Accounting Principles Flashcards
What are the key financial statements that companies provide?
The key financial statements are:
* Profit and loss accounts
* Balance sheets
* Cash flow statements
What is the difference between management and financial accounts?
Management accounts are for internal use, while financial accounts are required by UK law.
What does a profit and loss account show?
It shows the incomes and expenditures of a company and the resulting profit or loss.
What does a balance sheet show?
It shows what a company owns (its assets) and what it owes (its liabilities) at a given point in time.
What is a cash flow statement?
It is the summary of the actual or anticipated ingoing and outgoing of cash in a firm over the accounting period.
What are capital allowances?
Tax relief on certain items purchased for the business, such as tools and equipment.
What are sinking funds?
Funds that are set aside for future expense or long-term debt.
What is insolvency?
An inability to pay debts where liabilities exceed assets.
What is Companies House?
An agency that incorporates and dissolves limited companies within the United Kingdom.
What does HMRC stand for?
His Majesties Revenue and Customs.
What are liquidity ratios?
They measure the ability of a company to pay off its current liabilities by converting its current assets into cash.
What is the liquidity ratio calculation?
Liquidity ratio = current assets / current liabilities.
What is the typical liquidity ratio?
The ratio is usually around 1.5, but it depends on the sector of activity.
What does a liquidity ratio of less than 0.75 indicate?
It can be an early indicator of insolvency.
What are profitability ratios?
They measure the performance of a company in generating its profits.
What is the trading profit margin ratio formula?
Trading profit margin ratio = turnover – (cost of sales / turnover).

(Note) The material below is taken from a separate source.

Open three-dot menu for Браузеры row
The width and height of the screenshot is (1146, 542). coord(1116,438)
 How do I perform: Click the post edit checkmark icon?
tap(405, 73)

What are financial gearing ratios?
They measure the financial structure of the company and are crucial indicators for suppliers of debt and equity.

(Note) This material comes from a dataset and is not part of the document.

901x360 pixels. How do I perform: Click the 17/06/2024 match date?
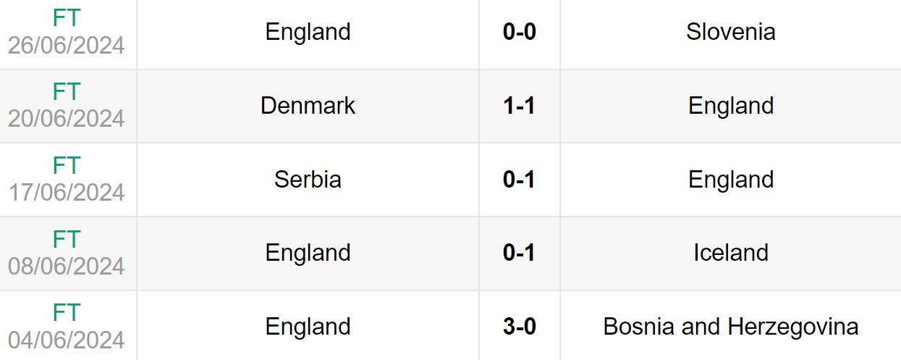pyautogui.click(x=67, y=192)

What do highly geared companies rely on?
They rely mainly on borrowing.
Why do chartered quantity surveyors need to understand company accounts?

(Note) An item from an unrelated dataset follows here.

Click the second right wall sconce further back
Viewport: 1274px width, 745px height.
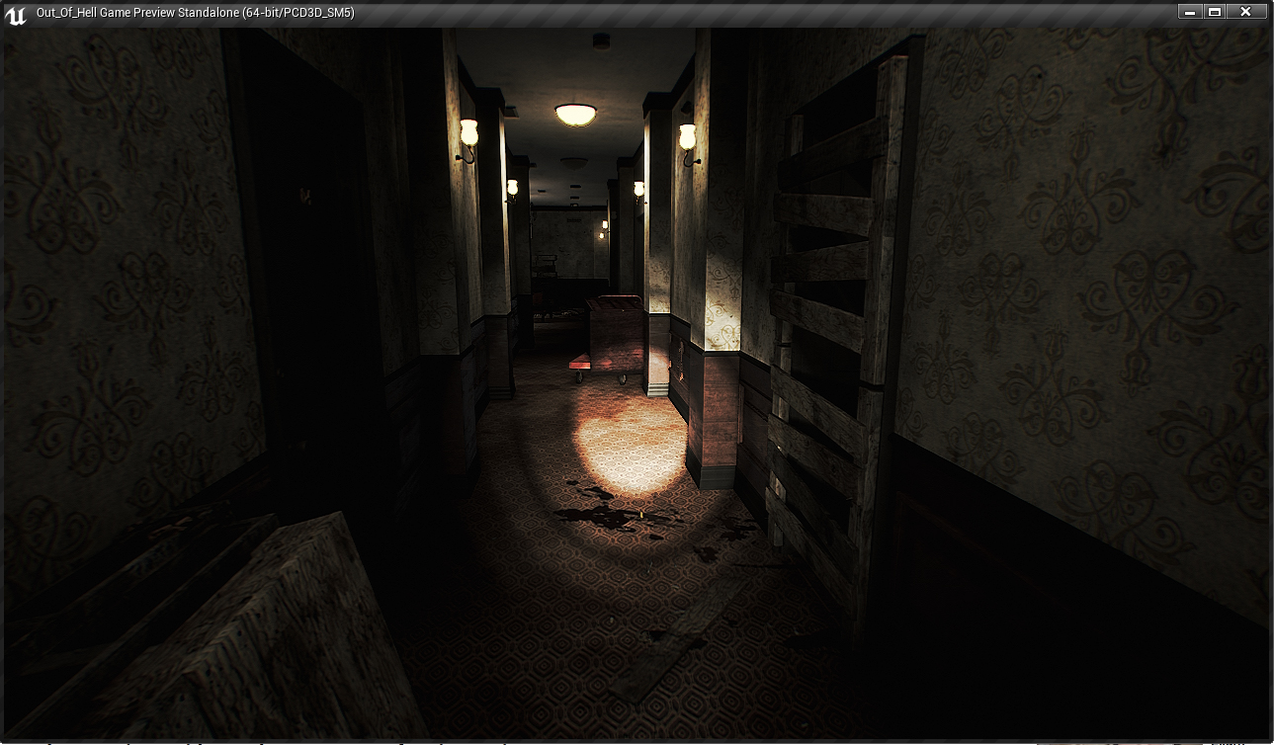pyautogui.click(x=638, y=192)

To aid in preparing their own business accounts and assessing the financial strength of contractors.
What is the purpose of a profit and loss account?
To monitor and measure profit (or loss) and assist in forecasting future performance.
What is the difference between debtors and creditors?
Creditors are owed money, while debtors owe money.
What are management accounts?
Accounts prepared by a company for internal management use.
What is a financial statement?
Forecasts of income and expenditure used as an analytical tool.
What does a profit and loss account demonstrate?
It demonstrates a company’s sales, running costs, and profit or loss over a financial period.